Biya is often criticized for the way his government deals with a number of issues, including the encountering of Boko Haram and its increased activities in Cameroon.
Founded in 2002, Boko Haram, also known as the Islamic State in West Africa, is a jihadist militant organization based in northeastern Nigeria, also active in Chad, Niger and northern Cameroon.
It has launching military and suicide missions against Cameroonian security forces near the borders with Nigeria in an attempt take control over the Lake Chad region.
Efforts to encounter Boko Haram included the digging of trenches with a length of three meters and a width of four meters over a distance of about 100km along the border between Cameroon and Nigeria.
The trenches block access for motorcycles, pedestrians and vehicles, and have enabled security forces to identify and control movement remotely from a single location.

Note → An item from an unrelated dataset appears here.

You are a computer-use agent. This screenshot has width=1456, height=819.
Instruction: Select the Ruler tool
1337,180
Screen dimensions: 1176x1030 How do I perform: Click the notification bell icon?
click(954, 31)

Boko Haram, however, still manage to carry out attacks through a number of reasons that contribute to the increase in the organization’s activities, according to South-West Region local leader Besung Ethouben.
“The exerted efforts so far are not enough; the army is fighting many targets, as they fight Boko Haram and the armed separatists of Cameroon’s English-speaking minority, constituting a heavy burden over the army’s shoulders.”

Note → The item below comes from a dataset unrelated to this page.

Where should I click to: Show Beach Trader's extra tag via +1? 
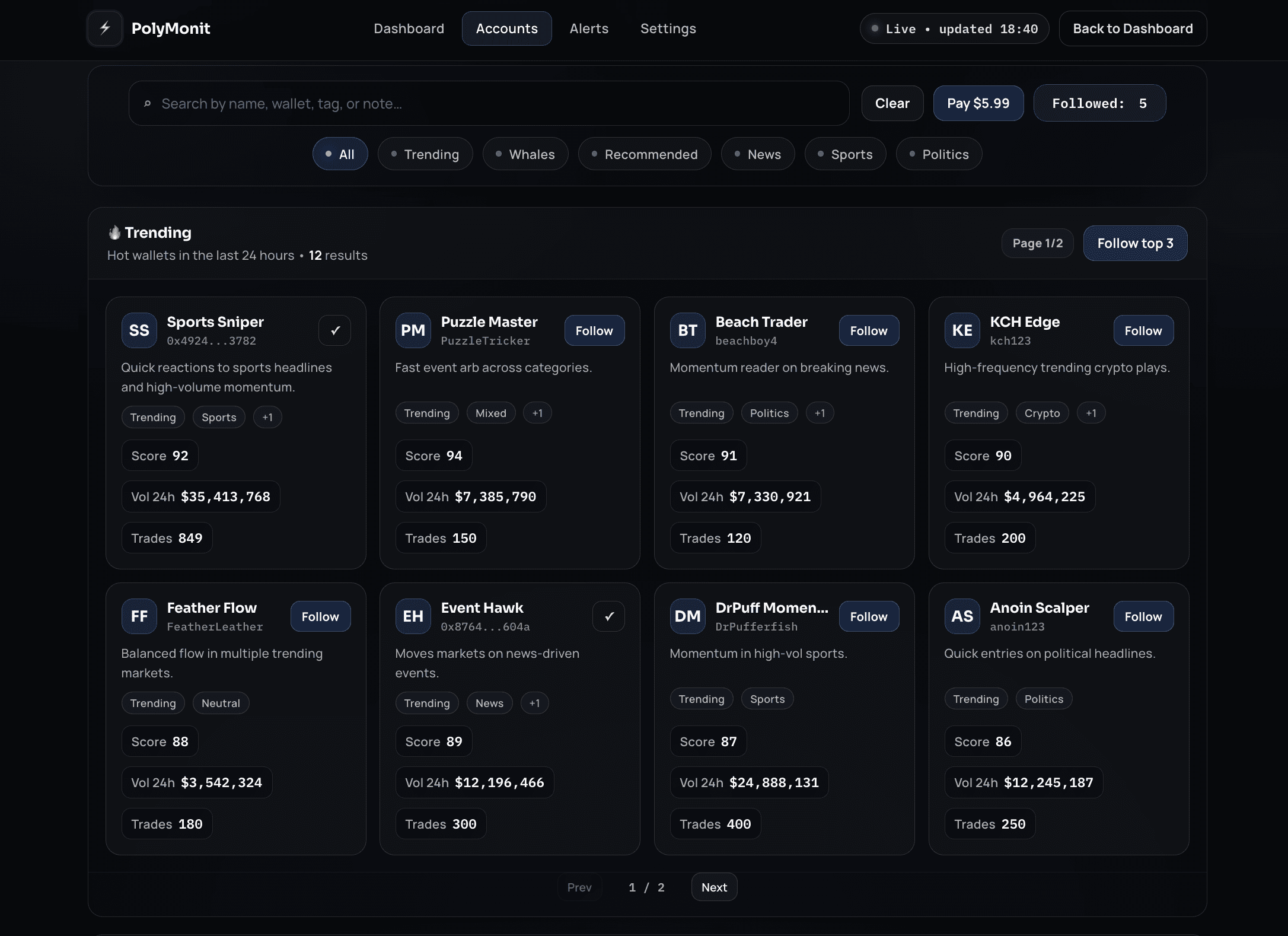tap(820, 413)
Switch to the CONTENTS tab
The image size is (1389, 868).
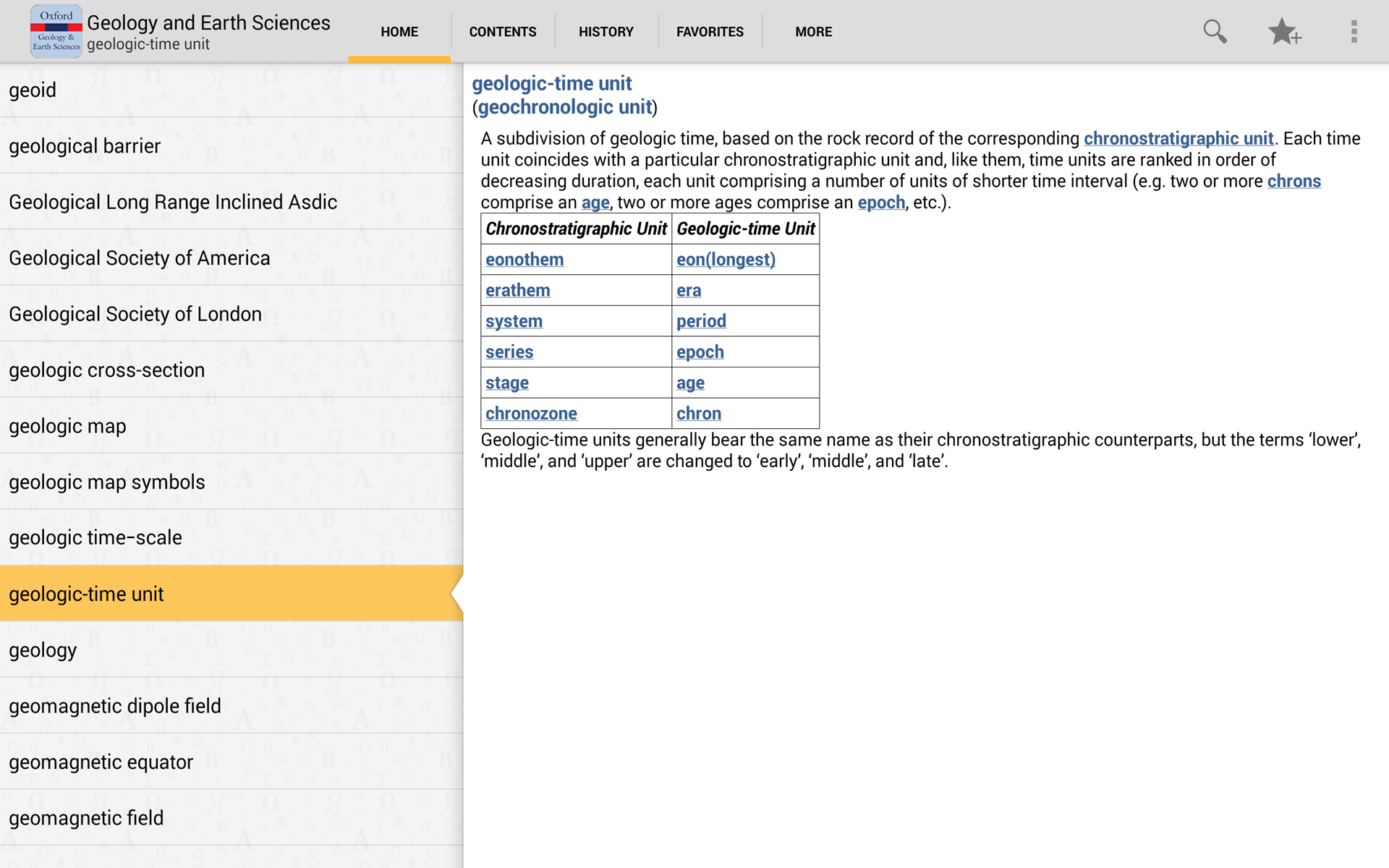click(502, 31)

“A circulated footage of men in military uniforms shooting a group of women and their children could change the course of events,” Ethouben added.

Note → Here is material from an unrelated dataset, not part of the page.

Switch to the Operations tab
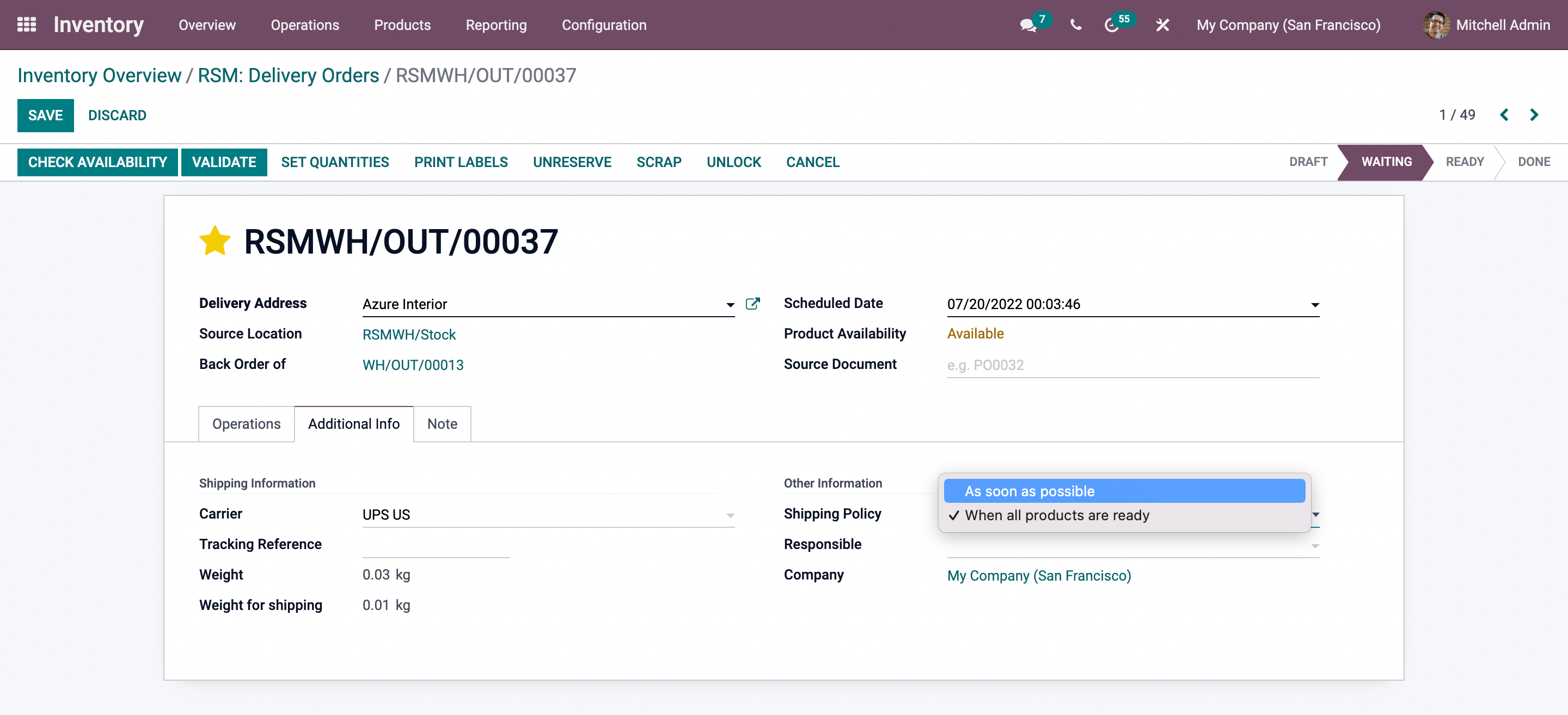 [x=246, y=423]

Amani al-Taweel, head of the African affairs program at Al-Ahram Centre for Political and Strategic Studies, told The Reference that the responsibility of eliminating Boko Haram cannot be of a single government.
“The terrorist organization is active in four African countries. Encountering Boko Haram require both regional and international cooperation,” Taweel added.
The government of Cameroon has opened an investigation into the authenticity of a video circulating on social media platforms which shows armed men, presumed Cameroonian soldiers, executing two women and their children, accused of being accomplices of the Nigerian jihadist group Boko Haram.
In July 12, an investigation by Amnesty International experts gathered credible evidence that it was Cameroonian soldiers depicted in the video.
On the other hand, however, Government spokesman Issa Tchiroma Bakary said the men in the footage appeared not to be Cameroonian army soldiers. Their weapons and uniforms were not standard issue for the Cameroonian army in the north, he said.
Recently, Cameroon’s Defense Ministry announced a surge in Boko Haram’s attacks since Sept. 2016, estimating casualties of more than 20 civilians between Sept. – Nov. 2017. By the end of 2017, six people were killed in two attacks carried out by Boko Haram.
“Right now, we are being infiltrated by Boko Haram. The military has decided to strengthen the intelligence system to effectively counter this threat, which seems to be gaining local support,” Colonel Didier Badjeck, spokesperson for the Cameroon Ministry of Defense, told IPS.
But despite of the military campaigns that are being initiated by the Combined Joint Task Force – Horn of Africa against Boko Haram, the organization is only their terror operations.
In March, the Nigerian government deployed several military outposts along the northwestern borders with Cameroon, in a bid to limit the influence and expansion of the extremist group.